Task objective: Filter the records for "element" and keep each line that has it.

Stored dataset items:
▼

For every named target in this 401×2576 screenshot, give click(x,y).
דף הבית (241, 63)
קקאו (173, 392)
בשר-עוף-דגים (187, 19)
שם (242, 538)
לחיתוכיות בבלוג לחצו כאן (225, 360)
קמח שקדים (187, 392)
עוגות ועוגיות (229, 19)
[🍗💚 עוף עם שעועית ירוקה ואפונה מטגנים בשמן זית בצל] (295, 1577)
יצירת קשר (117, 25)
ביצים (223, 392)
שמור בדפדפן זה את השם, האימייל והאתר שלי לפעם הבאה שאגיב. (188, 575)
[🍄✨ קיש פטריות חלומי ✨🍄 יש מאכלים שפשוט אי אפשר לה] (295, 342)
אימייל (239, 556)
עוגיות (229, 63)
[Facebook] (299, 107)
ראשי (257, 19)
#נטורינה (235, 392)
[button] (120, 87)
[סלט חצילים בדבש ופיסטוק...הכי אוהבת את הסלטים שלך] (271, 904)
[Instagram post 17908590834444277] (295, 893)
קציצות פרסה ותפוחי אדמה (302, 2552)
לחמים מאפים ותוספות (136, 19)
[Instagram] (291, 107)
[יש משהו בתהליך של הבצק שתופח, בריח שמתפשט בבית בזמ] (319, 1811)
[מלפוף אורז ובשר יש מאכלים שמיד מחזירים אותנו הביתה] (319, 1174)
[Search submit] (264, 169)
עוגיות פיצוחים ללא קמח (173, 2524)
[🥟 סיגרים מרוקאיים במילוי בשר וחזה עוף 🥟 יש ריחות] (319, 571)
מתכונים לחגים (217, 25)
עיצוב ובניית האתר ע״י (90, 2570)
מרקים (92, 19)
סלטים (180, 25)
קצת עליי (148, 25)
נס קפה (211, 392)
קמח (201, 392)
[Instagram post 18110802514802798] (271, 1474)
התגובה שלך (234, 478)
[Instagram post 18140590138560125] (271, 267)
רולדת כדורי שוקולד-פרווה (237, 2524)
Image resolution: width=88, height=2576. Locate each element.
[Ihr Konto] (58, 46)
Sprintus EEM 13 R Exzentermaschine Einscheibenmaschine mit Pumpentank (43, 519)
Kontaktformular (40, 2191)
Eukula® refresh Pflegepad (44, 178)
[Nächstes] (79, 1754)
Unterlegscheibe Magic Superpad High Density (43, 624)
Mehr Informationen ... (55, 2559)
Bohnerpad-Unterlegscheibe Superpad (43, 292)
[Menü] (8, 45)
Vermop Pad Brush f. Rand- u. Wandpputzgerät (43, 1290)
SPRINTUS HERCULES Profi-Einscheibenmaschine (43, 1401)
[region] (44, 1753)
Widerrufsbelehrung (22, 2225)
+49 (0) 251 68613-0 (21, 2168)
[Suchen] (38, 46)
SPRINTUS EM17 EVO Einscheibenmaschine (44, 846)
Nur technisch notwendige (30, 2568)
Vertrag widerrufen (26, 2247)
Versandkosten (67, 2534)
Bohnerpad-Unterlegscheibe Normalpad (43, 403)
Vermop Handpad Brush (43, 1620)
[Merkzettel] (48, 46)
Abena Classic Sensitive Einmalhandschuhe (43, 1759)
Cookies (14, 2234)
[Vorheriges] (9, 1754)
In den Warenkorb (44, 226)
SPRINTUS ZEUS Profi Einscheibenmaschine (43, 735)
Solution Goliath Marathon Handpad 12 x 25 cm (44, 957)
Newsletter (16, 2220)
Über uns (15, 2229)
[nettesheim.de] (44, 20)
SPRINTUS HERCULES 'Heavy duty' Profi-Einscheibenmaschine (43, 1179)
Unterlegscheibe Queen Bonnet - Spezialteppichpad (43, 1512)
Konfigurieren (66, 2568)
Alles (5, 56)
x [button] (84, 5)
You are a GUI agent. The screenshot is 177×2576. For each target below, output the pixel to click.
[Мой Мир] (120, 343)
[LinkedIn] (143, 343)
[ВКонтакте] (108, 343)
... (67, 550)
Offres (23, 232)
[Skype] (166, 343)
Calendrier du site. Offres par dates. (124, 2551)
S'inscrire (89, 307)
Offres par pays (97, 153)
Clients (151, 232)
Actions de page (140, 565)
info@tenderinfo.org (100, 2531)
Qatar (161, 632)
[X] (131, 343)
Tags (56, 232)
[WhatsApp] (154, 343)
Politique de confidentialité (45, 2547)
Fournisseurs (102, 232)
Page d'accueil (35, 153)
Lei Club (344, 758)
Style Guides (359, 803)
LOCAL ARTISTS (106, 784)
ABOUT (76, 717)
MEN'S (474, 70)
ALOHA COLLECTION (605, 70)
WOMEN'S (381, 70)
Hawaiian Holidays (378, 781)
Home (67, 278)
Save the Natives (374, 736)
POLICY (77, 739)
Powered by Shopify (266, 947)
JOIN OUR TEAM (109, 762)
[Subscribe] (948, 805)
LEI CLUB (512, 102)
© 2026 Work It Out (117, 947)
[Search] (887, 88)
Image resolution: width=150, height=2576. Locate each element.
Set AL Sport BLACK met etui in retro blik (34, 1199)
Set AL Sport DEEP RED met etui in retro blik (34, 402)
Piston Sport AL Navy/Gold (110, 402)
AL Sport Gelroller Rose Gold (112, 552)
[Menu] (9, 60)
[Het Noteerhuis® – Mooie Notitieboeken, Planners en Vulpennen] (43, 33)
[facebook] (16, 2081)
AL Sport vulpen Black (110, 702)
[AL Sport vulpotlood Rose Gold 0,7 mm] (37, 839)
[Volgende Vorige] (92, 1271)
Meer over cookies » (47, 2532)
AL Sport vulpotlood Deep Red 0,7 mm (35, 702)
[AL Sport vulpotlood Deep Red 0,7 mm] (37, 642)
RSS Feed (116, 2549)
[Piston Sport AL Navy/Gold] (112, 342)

▲

Output for this exercise:
Image resolution: width=88, height=2576. Locate each element.
Image resolution: width=150, height=2576. Locate each element.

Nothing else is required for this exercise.